▸ WHAT IS BEING ASKED:
Copy out the full personal essay about overcoming shyness below, word for word.

▸ TEXT EXTRACT:
────────────────
When I was younger, I was so shy, I found it even hard to say ‘hello’ to people. I always waited for someone else to say ‘hello’ first. Even at the checkout in the supermarket, I always waited for the cashier to speak to me first. Unless you’ve been painfully shy, you really don’t understand how hard it is, for shy people to speak up and take the lead and initiate a conversation. There are people that have judged me in my life and assumed what my self-worth would be, because I’ve been termed ‘pretty’ and weight issues were never really a problem for me. Unfortunately so many people think that these factors relate to self-worth. Well I’m here to tell you, from my experience, it doesn’t matter how others see you or how you outwardly see yourself, self worth comes from within and anyone can experience shyness, anxiety and self-worth issues.
I was especially quiet and shy in group situations with people I did not know well, and the anxiety that gripped me if I even had to announce my name was overwhelming. On the scale of shyness, I was off the scale! People have even assumed that I was a snob because I never spoke much, not understanding that I didn’t speak because I had no self-worth, self-esteem and I always felt that my opinions, thoughts and perspectives would be judged and termed wrong if they were different to others. It took me a long time to understand that different does not mean wrong. It took me a long time to realise that my thoughts, feelings, perspectives and opinions are just as valid and are just as important as anyone else’s.
In my experience, overcoming shyness is a lot about learning to like and accept yourself exactly as you are, and believing in yourself. it’s about learning to speak up and it means recognising your thoughts, opinions, perspectives and feelings are just as important as anyone else’s. It means starting to take those little steps every day to speak up. Say ‘hello’ to someone else first, initiate a conversation with a stranger and stop worrying about what everyone else thinks. It means recognising you’re equal to other people. And to treat yourself, like you would treat your best friend. We all have different strengths, unique qualities, and everyone has a story! A lot of people are actually very surprised when they take the time to listen to someone else’s story, and understand that person’s experiences and background.
So, Speak up and let your voice be heard, even if it’s so very hard to do so, even if your voice shakes, and even if you can just manage to speak a few words or even just one word to start off. It gets easier with time.
────────────────
▸ SUPPLIED RECORDS:
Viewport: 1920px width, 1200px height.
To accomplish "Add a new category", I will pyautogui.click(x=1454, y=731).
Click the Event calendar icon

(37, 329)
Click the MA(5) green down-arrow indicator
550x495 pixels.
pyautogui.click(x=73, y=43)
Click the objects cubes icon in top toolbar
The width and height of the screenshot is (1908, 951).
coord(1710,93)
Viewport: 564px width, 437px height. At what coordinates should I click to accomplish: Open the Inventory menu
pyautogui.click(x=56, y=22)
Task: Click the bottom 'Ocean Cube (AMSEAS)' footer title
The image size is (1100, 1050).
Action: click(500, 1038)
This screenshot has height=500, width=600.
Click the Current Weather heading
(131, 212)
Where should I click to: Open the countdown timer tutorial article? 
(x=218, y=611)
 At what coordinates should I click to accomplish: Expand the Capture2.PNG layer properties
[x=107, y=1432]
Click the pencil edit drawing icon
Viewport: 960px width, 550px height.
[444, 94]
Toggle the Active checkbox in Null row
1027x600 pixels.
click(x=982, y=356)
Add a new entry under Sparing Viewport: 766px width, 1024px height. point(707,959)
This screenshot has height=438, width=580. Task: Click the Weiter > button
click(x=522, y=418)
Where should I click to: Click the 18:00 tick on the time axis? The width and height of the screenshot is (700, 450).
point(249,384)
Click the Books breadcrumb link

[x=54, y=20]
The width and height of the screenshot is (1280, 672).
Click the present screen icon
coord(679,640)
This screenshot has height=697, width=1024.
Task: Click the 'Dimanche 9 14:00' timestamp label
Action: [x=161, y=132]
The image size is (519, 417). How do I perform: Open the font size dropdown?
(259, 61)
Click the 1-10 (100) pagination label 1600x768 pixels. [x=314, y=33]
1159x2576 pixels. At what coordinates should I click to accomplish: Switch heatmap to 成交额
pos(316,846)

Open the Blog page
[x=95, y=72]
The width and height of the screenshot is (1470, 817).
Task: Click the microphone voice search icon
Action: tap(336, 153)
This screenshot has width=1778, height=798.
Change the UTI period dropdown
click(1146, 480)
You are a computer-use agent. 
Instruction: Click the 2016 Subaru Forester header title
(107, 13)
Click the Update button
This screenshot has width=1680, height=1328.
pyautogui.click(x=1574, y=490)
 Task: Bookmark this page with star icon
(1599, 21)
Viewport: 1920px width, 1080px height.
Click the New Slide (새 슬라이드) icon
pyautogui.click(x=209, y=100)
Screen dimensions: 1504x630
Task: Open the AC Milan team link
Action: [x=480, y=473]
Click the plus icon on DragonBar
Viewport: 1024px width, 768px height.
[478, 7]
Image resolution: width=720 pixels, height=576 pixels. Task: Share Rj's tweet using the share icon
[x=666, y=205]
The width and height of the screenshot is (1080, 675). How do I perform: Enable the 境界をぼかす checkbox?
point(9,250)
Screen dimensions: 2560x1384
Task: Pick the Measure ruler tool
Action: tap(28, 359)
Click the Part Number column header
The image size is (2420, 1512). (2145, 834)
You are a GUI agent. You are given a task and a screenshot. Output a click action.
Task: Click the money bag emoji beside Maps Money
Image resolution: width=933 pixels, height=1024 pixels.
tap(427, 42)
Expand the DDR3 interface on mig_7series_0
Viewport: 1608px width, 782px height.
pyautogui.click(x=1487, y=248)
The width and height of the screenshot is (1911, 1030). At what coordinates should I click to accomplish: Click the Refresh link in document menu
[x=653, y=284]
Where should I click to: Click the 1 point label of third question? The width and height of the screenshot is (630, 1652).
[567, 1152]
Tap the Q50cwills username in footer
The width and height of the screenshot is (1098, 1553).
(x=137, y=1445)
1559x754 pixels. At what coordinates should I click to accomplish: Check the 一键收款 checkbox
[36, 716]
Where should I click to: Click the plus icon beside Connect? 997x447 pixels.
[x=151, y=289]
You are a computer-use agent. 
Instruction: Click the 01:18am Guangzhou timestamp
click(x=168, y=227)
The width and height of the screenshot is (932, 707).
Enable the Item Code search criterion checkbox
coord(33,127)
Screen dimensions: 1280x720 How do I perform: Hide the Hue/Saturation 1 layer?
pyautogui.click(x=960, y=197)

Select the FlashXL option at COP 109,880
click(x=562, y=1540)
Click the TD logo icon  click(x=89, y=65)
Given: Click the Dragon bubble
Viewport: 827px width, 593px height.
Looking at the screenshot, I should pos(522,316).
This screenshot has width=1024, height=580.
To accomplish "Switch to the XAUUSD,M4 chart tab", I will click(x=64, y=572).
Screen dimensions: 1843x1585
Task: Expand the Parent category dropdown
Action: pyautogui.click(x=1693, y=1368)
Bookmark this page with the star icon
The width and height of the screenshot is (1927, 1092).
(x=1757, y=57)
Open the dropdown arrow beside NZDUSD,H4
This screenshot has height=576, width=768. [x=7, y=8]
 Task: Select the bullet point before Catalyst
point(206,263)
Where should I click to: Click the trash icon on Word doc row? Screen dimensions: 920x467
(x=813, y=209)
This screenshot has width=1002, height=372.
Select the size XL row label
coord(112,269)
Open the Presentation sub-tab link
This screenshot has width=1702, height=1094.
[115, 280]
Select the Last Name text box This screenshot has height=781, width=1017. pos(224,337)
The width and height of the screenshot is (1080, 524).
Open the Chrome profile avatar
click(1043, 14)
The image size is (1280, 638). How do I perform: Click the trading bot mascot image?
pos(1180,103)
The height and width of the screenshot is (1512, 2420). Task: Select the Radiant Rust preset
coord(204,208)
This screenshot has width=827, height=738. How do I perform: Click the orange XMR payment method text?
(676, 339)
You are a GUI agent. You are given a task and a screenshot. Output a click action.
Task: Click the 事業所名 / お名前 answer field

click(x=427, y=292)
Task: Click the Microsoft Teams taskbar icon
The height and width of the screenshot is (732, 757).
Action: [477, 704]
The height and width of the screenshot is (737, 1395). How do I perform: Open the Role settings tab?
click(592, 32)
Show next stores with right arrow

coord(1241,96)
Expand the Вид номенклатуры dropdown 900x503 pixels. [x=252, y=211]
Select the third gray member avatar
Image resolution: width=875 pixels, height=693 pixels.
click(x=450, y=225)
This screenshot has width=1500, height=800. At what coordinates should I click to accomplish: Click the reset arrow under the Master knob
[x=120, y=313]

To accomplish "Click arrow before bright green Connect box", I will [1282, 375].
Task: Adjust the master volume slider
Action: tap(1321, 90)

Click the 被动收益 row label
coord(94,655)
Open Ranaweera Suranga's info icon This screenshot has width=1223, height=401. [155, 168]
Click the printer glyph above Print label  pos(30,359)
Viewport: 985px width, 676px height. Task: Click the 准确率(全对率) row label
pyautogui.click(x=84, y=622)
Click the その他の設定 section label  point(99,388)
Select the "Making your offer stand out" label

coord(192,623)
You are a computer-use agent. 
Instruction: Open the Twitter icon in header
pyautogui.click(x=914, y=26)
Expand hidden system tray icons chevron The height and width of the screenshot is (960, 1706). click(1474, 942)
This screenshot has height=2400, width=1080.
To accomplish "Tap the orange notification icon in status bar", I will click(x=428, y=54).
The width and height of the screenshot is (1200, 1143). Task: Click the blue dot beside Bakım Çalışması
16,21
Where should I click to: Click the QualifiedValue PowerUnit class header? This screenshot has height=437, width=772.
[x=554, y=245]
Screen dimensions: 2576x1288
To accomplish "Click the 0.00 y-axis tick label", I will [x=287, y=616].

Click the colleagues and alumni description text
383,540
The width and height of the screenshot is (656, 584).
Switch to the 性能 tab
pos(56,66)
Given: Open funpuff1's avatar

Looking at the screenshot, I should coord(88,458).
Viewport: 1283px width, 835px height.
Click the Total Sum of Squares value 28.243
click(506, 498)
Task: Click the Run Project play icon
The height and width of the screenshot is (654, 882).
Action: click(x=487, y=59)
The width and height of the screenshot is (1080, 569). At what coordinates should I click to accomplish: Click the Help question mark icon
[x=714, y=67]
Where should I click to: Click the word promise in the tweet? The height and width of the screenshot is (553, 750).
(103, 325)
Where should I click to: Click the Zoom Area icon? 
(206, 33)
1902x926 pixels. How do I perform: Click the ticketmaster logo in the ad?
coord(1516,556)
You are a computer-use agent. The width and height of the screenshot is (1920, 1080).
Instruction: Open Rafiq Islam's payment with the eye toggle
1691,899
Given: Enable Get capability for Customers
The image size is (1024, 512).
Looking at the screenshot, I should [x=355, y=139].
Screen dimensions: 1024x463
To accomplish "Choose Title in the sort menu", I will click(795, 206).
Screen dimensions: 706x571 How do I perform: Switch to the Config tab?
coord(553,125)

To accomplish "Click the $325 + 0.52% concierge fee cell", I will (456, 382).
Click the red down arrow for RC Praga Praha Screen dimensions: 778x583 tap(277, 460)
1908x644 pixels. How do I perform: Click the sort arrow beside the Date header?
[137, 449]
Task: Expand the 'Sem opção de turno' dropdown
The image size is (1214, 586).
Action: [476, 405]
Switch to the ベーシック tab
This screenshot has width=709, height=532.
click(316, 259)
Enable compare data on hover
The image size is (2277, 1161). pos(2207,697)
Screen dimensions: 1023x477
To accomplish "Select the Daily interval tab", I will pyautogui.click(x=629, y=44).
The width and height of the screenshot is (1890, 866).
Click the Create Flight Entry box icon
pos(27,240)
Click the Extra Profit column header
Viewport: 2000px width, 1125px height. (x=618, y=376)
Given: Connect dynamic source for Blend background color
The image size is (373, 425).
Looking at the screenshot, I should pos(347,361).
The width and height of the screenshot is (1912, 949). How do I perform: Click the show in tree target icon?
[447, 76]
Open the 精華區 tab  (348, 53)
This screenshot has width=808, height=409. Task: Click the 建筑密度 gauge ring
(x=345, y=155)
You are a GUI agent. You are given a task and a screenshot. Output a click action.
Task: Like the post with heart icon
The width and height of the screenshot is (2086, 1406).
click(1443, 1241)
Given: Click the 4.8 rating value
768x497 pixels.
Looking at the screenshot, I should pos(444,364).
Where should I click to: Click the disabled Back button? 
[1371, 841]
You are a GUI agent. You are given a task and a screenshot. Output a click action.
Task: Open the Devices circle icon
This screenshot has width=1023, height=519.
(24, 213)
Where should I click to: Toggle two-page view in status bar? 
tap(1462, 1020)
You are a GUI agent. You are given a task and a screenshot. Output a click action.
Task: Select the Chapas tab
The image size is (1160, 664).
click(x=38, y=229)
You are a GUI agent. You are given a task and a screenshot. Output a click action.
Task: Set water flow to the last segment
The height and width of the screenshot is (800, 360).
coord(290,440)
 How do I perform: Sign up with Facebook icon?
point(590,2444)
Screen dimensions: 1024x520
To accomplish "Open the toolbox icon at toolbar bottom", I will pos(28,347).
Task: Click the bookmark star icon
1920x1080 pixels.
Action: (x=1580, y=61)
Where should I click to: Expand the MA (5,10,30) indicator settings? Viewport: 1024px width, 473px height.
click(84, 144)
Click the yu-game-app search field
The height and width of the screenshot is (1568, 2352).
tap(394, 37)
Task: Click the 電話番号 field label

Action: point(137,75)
────────────────
▸ TASK ANSWER:
When I was younger, I was so shy, I found it even hard to say ‘hello’ to people. I always waited for someone else to say ‘hello’ first. Even at the checkout in the supermarket, I always waited for the cashier to speak to me first. Unless you’ve been painfully shy, you really don’t understand how hard it is, for shy people to speak up and take the lead and initiate a conversation. There are people that have judged me in my life and assumed what my self-worth would be, because I’ve been termed ‘pretty’ and weight issues were never really a problem for me. Unfortunately so many people think that these factors relate to self-worth. Well I’m here to tell you, from my experience, it doesn’t matter how others see you or how you outwardly see yourself, self worth comes from within and anyone can experience shyness, anxiety and self-worth issues.
I was especially quiet and shy in group situations with people I did not know well, and the anxiety that gripped me if I even had to announce my name was overwhelming. On the scale of shyness, I was off the scale! People have even assumed that I was a snob because I never spoke much, not understanding that I didn’t speak because I had no self-worth, self-esteem and I always felt that my opinions, thoughts and perspectives would be judged and termed wrong if they were different to others. It took me a long time to understand that different does not mean wrong. It took me a long time to realise that my thoughts, feelings, perspectives and opinions are just as valid and are just as important as anyone else’s.
In my experience, overcoming shyness is a lot about learning to like and accept yourself exactly as you are, and believing in yourself. it’s about learning to speak up and it means recognising your thoughts, opinions, perspectives and feelings are just as important as anyone else’s. It means starting to take those little steps every day to speak up. Say ‘hello’ to someone else first, initiate a conversation with a stranger and stop worrying about what everyone else thinks. It means recognising you’re equal to other people. And to treat yourself, like you would treat your best friend. We all have different strengths, unique qualities, and everyone has a story! A lot of people are actually very surprised when they take the time to listen to someone else’s story, and understand that person’s experiences and background.
So, Speak up and let your voice be heard, even if it’s so very hard to do so, even if your voice shakes, and even if you can just manage to speak a few words or even just one word to start off. It gets easier with time.